[Stored data]

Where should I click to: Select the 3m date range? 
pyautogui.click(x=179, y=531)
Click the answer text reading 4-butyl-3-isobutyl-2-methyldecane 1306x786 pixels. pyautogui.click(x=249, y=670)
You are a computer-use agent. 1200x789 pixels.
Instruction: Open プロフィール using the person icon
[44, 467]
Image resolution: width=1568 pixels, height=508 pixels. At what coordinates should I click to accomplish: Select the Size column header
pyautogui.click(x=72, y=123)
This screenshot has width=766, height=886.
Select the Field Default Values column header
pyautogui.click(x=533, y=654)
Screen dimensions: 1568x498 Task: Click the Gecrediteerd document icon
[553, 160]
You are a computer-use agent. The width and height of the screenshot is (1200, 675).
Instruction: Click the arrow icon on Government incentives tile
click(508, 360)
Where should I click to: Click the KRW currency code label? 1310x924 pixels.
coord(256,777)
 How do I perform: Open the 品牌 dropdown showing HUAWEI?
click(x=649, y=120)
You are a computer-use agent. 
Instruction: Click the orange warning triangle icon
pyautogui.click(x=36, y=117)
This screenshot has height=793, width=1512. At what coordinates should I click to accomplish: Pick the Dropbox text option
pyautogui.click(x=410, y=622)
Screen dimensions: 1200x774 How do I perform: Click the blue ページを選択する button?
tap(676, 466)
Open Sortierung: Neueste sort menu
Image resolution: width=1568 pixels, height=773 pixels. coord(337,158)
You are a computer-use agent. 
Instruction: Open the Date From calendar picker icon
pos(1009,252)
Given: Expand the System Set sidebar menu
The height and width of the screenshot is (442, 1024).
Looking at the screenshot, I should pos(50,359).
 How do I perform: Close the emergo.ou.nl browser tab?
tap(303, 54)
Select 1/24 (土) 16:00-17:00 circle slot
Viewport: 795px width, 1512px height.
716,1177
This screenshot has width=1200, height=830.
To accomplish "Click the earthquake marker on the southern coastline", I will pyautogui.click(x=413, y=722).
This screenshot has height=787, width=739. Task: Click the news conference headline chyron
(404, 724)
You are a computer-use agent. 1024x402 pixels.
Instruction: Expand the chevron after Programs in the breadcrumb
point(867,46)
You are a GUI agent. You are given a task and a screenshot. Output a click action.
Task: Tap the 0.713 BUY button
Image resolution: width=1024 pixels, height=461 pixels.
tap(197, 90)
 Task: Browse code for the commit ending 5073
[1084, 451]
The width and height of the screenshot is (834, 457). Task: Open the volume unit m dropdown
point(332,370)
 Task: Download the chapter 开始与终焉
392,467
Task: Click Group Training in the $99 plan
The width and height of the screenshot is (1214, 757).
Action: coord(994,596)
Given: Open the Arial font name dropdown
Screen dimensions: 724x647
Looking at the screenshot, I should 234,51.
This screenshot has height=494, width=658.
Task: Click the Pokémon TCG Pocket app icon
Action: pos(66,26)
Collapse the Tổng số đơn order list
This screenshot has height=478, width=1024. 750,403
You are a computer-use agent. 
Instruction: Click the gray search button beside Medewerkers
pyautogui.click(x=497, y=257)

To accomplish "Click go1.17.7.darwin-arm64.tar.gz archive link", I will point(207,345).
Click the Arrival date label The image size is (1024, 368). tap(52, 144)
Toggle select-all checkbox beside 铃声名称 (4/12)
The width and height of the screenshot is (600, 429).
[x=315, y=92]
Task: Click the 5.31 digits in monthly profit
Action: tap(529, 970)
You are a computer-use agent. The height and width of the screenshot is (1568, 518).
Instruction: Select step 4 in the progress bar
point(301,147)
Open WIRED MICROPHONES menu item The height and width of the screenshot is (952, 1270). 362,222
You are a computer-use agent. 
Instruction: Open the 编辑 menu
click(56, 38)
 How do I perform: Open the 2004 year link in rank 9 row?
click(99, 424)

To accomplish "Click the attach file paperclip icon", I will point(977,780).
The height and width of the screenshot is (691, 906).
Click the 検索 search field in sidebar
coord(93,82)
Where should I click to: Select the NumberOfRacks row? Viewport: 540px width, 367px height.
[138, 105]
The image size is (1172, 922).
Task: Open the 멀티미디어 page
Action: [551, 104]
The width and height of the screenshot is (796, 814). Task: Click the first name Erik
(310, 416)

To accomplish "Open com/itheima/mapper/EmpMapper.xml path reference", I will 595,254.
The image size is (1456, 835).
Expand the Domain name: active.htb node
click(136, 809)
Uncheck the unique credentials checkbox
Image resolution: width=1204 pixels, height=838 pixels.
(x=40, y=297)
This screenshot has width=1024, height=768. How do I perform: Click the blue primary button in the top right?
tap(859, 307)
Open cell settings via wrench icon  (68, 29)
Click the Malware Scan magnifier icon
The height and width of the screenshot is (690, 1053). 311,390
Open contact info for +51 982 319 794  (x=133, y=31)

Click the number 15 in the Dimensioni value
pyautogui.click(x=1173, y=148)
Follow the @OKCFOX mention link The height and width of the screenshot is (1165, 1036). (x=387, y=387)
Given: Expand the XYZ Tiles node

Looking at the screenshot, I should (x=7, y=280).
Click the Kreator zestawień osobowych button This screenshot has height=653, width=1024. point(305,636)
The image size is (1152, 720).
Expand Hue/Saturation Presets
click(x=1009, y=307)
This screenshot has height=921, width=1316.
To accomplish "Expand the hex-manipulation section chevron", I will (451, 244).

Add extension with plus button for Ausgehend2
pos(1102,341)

__What the task asks__.
Return all the data exactly as given.

__Result below__.
Where should I click to: Select the 3m date range? 
pyautogui.click(x=179, y=531)
Click the answer text reading 4-butyl-3-isobutyl-2-methyldecane 1306x786 pixels. pyautogui.click(x=249, y=670)
You are a computer-use agent. 1200x789 pixels.
Instruction: Open プロフィール using the person icon
[44, 467]
Image resolution: width=1568 pixels, height=508 pixels. At what coordinates should I click to accomplish: Select the Size column header
pyautogui.click(x=72, y=123)
This screenshot has width=766, height=886.
Select the Field Default Values column header
pyautogui.click(x=533, y=654)
Screen dimensions: 1568x498 Task: Click the Gecrediteerd document icon
[553, 160]
You are a computer-use agent. The width and height of the screenshot is (1200, 675).
Instruction: Click the arrow icon on Government incentives tile
click(508, 360)
Where should I click to: Click the KRW currency code label? 1310x924 pixels.
coord(256,777)
 How do I perform: Open the 品牌 dropdown showing HUAWEI?
click(x=649, y=120)
You are a computer-use agent. 
Instruction: Click the orange warning triangle icon
pyautogui.click(x=36, y=117)
This screenshot has height=793, width=1512. At what coordinates should I click to accomplish: Pick the Dropbox text option
pyautogui.click(x=410, y=622)
Screen dimensions: 1200x774 How do I perform: Click the blue ページを選択する button?
tap(676, 466)
Open Sortierung: Neueste sort menu
Image resolution: width=1568 pixels, height=773 pixels. coord(337,158)
You are a computer-use agent. 
Instruction: Open the Date From calendar picker icon
pos(1009,252)
Given: Expand the System Set sidebar menu
The height and width of the screenshot is (442, 1024).
Looking at the screenshot, I should pos(50,359).
 How do I perform: Close the emergo.ou.nl browser tab?
tap(303, 54)
Select 1/24 (土) 16:00-17:00 circle slot
Viewport: 795px width, 1512px height.
716,1177
This screenshot has width=1200, height=830.
To accomplish "Click the earthquake marker on the southern coastline", I will pyautogui.click(x=413, y=722).
This screenshot has height=787, width=739. Task: Click the news conference headline chyron
(404, 724)
You are a computer-use agent. 1024x402 pixels.
Instruction: Expand the chevron after Programs in the breadcrumb
point(867,46)
You are a GUI agent. You are given a task and a screenshot. Output a click action.
Task: Tap the 0.713 BUY button
Image resolution: width=1024 pixels, height=461 pixels.
tap(197, 90)
 Task: Browse code for the commit ending 5073
[1084, 451]
The width and height of the screenshot is (834, 457). Task: Open the volume unit m dropdown
point(332,370)
 Task: Download the chapter 开始与终焉
392,467
Task: Click Group Training in the $99 plan
The width and height of the screenshot is (1214, 757).
Action: coord(994,596)
Given: Open the Arial font name dropdown
Screen dimensions: 724x647
Looking at the screenshot, I should 234,51.
This screenshot has height=494, width=658.
Task: Click the Pokémon TCG Pocket app icon
Action: pos(66,26)
Collapse the Tổng số đơn order list
This screenshot has height=478, width=1024. 750,403
You are a computer-use agent. 
Instruction: Click the gray search button beside Medewerkers
pyautogui.click(x=497, y=257)

To accomplish "Click go1.17.7.darwin-arm64.tar.gz archive link", I will point(207,345).
Click the Arrival date label The image size is (1024, 368). tap(52, 144)
Toggle select-all checkbox beside 铃声名称 (4/12)
The width and height of the screenshot is (600, 429).
[x=315, y=92]
Task: Click the 5.31 digits in monthly profit
Action: tap(529, 970)
You are a computer-use agent. The height and width of the screenshot is (1568, 518).
Instruction: Select step 4 in the progress bar
point(301,147)
Open WIRED MICROPHONES menu item The height and width of the screenshot is (952, 1270). 362,222
You are a computer-use agent. 
Instruction: Open the 编辑 menu
click(56, 38)
 How do I perform: Open the 2004 year link in rank 9 row?
click(99, 424)

To accomplish "Click the attach file paperclip icon", I will point(977,780).
The height and width of the screenshot is (691, 906).
Click the 検索 search field in sidebar
coord(93,82)
Where should I click to: Select the NumberOfRacks row? Viewport: 540px width, 367px height.
[138, 105]
The image size is (1172, 922).
Task: Open the 멀티미디어 page
Action: [551, 104]
The width and height of the screenshot is (796, 814). Task: Click the first name Erik
(310, 416)

To accomplish "Open com/itheima/mapper/EmpMapper.xml path reference", I will 595,254.
The image size is (1456, 835).
Expand the Domain name: active.htb node
click(136, 809)
Uncheck the unique credentials checkbox
Image resolution: width=1204 pixels, height=838 pixels.
(x=40, y=297)
This screenshot has width=1024, height=768. How do I perform: Click the blue primary button in the top right?
tap(859, 307)
Open cell settings via wrench icon  (68, 29)
Click the Malware Scan magnifier icon
The height and width of the screenshot is (690, 1053). 311,390
Open contact info for +51 982 319 794  (x=133, y=31)

Click the number 15 in the Dimensioni value
pyautogui.click(x=1173, y=148)
Follow the @OKCFOX mention link The height and width of the screenshot is (1165, 1036). (x=387, y=387)
Given: Expand the XYZ Tiles node

Looking at the screenshot, I should (x=7, y=280).
Click the Kreator zestawień osobowych button This screenshot has height=653, width=1024. point(305,636)
The image size is (1152, 720).
Expand Hue/Saturation Presets
click(x=1009, y=307)
This screenshot has height=921, width=1316.
To accomplish "Expand the hex-manipulation section chevron", I will (451, 244).

Add extension with plus button for Ausgehend2
pos(1102,341)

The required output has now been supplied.